28 May 2012

Why melancholia is healthy at times

The word melancholia is one of those words that brings with it significant weight.  The American Heritage Medical Dictionary defines it as : A mental disorder characterized by depression, apathy, and withdrawal.

I feel melancholic, and have felt that way for a few weeks.  I told my therapist this, how I dread going into work.  Not because of my work load or my clients, but the politics and the negativity.  It drains me in a way it hadn't before.  Maybe my therapist was right, that when I stopped hiding from my emotions and took my mask off it'd hurt more, it'd drain more, and it'd make my home life more depressing.  And yet at the same time I find it also more real.  I have my own room now, my own bed...my own space.  I sleep better at night and even though my health has consistently fallen in the past few weeks, I still FEEL better and more rested.
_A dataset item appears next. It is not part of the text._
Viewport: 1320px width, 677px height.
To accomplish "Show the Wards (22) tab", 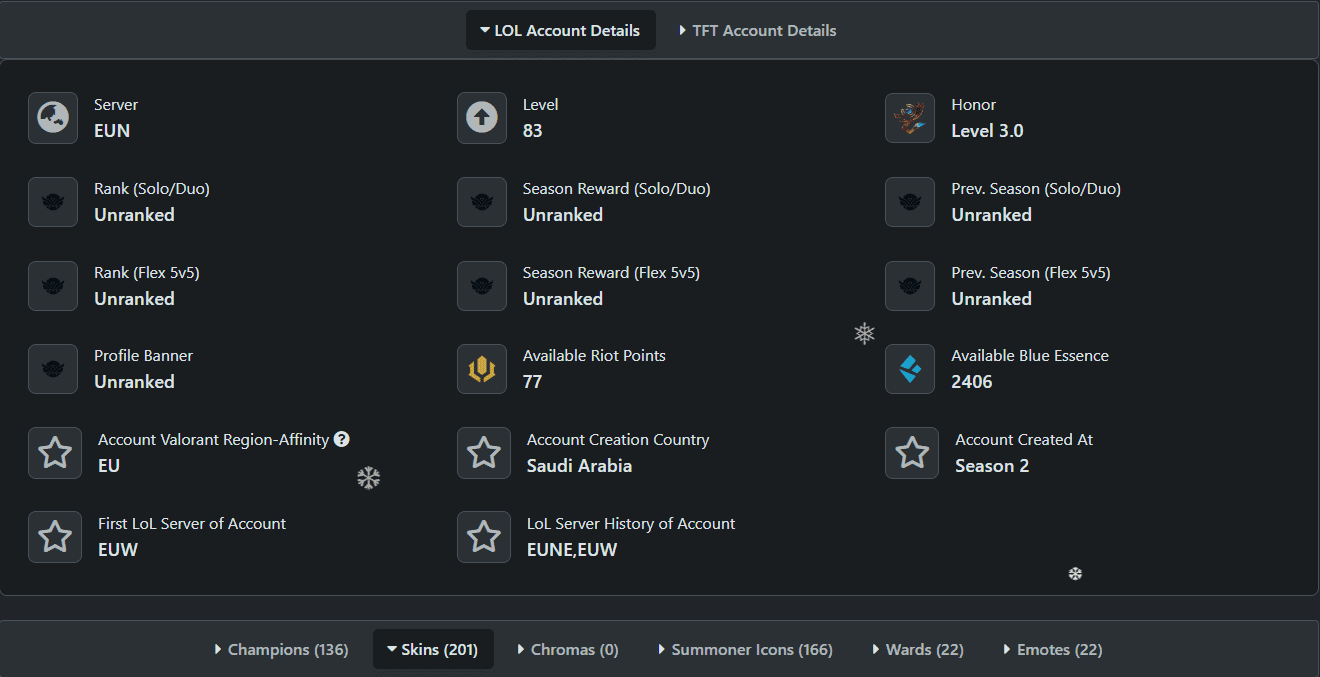I will coord(917,649).
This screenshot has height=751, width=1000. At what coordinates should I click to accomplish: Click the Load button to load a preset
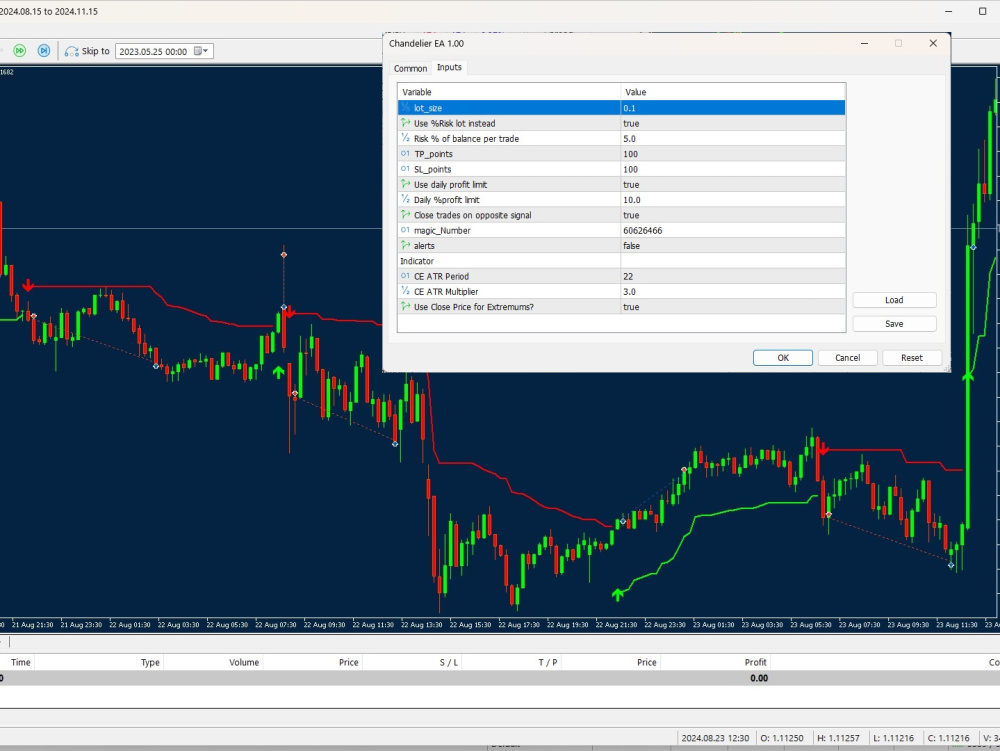point(893,299)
I've disconnected socially though.  It's hard to return emails.  It's hard, but I force myself to go to school, to attend class and not to skip work.  I read more.  And I find myself CRAVING affection and sexual attention.  Not sex per say, but that "need" to feel lusted after and attractive.  Maybe I'm low on testosterone.  Maybe its because I'm 27 and have never really had an "active" sex life save for weekends visiting someone a couple times per year.  It's not that I'm not horny, I just dont have an outlet.  I'm too self conscious about my skin due to my psoriasis to hook up with people I dont know, and people I do know either live too far away to do anything, or want nothing to do with me sexually.  Even roleplaying online, sexting or that sort would do it, but they want real life or nothing.  Even Sir often says "You'll be here soon, then we'll have fun" and I know he's telling me the truth.  I also know that doesn't help at all in the moment since I'm feeling lonely and horny.

Anyway, this disconnect is a combination of being overwhelmed with my family drama (my bio-dad), work drama (politics, changes, and culture), school drama (suicide and interpersonal issues) and my home life (finding out things I feared and feeling like I'm not wanted here).  So then why, as my title says, am I saying it might be healthy?  Because I'm doing a ton of work in therapy, and I'm working to understand how my past experiences with my family, society, and religion have affected me.  I've already become a little more comfy praying to a higher power that works for me that isn't steeped in hatred.  I still struggle with practicing in my home as I have two roommates who would make fun of me...but I'm working on changing my response to that too.  We shall see.  But regardless of what happens, things will work out, somehow.